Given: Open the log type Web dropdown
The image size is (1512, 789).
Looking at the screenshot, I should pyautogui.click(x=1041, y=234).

---------------

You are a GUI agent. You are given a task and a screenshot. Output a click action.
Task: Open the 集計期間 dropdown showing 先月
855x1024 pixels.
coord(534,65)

---------------

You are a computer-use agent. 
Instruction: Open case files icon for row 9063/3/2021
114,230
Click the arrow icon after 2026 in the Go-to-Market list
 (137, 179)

---------------

→ Instructions for the task:
Update the stretch of data from the line that contains "You are a GUI" through the line that contains "coord(534,65)" by changing "screenshot" to "screen image", with all else kept the same. Give back only those lines.

→ Response below:
You are a GUI agent. You are given a task and a screen image. Output a click action.
Task: Open the 集計期間 dropdown showing 先月
855x1024 pixels.
coord(534,65)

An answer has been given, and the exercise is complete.